- [DATA]

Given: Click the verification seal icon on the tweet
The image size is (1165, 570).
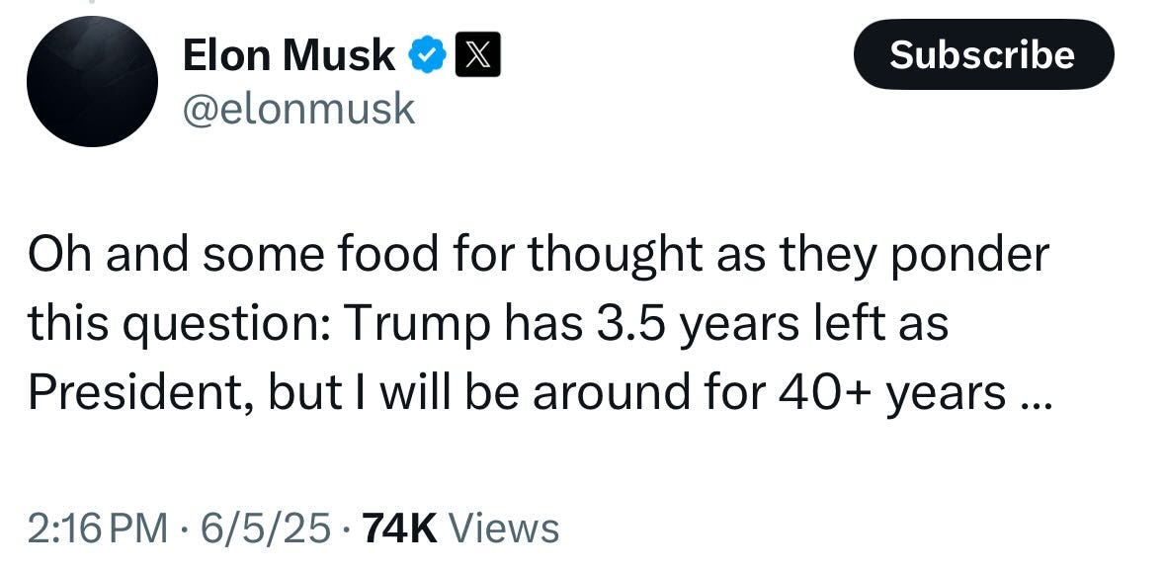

* * *

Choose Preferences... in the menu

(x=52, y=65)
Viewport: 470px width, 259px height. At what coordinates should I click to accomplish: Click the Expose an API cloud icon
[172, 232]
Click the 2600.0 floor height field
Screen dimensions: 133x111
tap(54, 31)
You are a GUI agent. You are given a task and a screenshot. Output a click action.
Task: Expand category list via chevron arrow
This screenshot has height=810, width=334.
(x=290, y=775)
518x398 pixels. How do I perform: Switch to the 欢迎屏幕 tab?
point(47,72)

- [TRY IT]
Look in the material above for the line with "Given: Click the" and the line with "The image size is (1165, 570).", and transcribe exactly those lines and all lines between them, nothing more.

- [EXERCISE RESULT]
Given: Click the verification seal icon on the tweet
The image size is (1165, 570).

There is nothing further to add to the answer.